At this point I’m starting think that Tom Cruise is adopting an Adam Sandler-like approach to making films: just signing up to get paid to hang out with his buddies in exotic locales. But where Sandler and his unfunny band of brothers are smoking weed, sitting on the beach, and cracking fart jokes on lounge chairs made of cash, Tom’s doing inverted crunches, pounding down baked chicken breasts, and hanging on the side of a plane hundreds of feet in the air. Fortunately the results of the latter’s filmed paid vacays are more enjoyable to watch than the former’s.
Still, it’s been quite a few summers since The Bourne Identity (2002) and Casino Royale (2006) recalibrated the Hollywood spy guy as a badass sociopath well-versed in close-quarters combat, and that no-holds-barred / no-fun approach is a little tiresome. Cruise’s super-agent Ethan Hunt — a 50-something who could shred a potato into hash-browns with his sharp, weird side stomach muscle things — is still cut from that same cloth, though fortunately he’s a bit less serious than Damon or Craig (a necessity in a post-Fast and Furious summer landscape).
In the most welcome addition to the franchise, M:I–5 cranks up the humor more than any of Ethan Hunt’s previous outings. Simon Pegg’s comic relief contributions are certainly good for a laugh, but Cruise’s charming muggings make for some of the funniest bits — thanks to director/co-writer Christopher McQuarrie, who played Cruise to a similar effect for some release from all the white-knuckle madness in Edge of Tomorrow. (An early bit has a young lady familiar with Hunt asking him, "Is it true what they say about you?" To which Cruise considers responding but then simply serves up a puckish grin. If that wasn't intended to be at least a little bit of a joke about the public's perception of Cruise, it sure of hell should have.)
The plot is typical spy-movie fare, something seemingly pulling plot points from a spy-movie word generator (prime minister, access codes, disavow, double agent) and like the rest of the series there’s a bit too much of a reliance on Ethan Hunt’s “I knew this exact situation would happen all along and planned for it.”

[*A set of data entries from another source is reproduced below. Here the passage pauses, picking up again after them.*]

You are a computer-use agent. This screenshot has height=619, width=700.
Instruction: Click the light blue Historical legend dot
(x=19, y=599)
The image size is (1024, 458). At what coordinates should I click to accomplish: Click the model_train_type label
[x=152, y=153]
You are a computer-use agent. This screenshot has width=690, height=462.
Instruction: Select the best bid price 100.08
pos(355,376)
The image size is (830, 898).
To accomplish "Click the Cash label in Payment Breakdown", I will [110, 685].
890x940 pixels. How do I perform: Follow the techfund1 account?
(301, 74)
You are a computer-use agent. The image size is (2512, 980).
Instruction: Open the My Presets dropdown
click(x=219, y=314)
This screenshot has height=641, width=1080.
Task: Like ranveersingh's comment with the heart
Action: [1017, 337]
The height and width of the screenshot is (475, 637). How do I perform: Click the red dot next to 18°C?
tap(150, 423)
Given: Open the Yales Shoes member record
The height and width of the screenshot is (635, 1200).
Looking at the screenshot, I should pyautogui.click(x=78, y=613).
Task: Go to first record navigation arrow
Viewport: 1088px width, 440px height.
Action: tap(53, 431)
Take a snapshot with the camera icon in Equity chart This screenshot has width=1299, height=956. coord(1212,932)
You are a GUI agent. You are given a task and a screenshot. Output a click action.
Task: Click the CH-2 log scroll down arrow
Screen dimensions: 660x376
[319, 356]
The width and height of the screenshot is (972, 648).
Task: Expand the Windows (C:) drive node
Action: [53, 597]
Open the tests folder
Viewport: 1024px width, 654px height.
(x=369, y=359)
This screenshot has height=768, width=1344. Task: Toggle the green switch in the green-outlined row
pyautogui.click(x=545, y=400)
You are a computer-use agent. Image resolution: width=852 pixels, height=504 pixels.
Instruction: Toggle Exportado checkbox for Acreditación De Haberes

Throughout the tension isn’t as high as in Rogue Nation’s predecessor, Ghost Protocol, but the film’s 15-minute centerpiece is a car-and-motorcycle chase spectacle in two parts that’s worth the price of admission alone. It’s frenetic but easy to follow. (Think: John Wick but with automobiles.)
Rogue Nation nearly sinks with a silly underwater scene intended to serve as M:I–5’s version of the original’s Cruise dangling from the ceiling bit. It’s a scene Cruise trained to hold his breath six minutes for (and the single shot where he puts that training to the test is impressive enough). But when things go all CGI it feels like a waste of time — and a waste of talent like Cruise, someone who’s willing to throw himself off skyscrapers or into hairpin turns on a crotch-rocket for the sake of getting the shot.
Where Brad Bird’s massively entertaining joy ride Ghost Protocol was the Mission: Impossible series’ Fast and Furious 5 moment, this is it’s Fast and Furious 6. It's certainly not un-entertaining, but, still, it packs a slightly weaker punch… if only because you see it coming.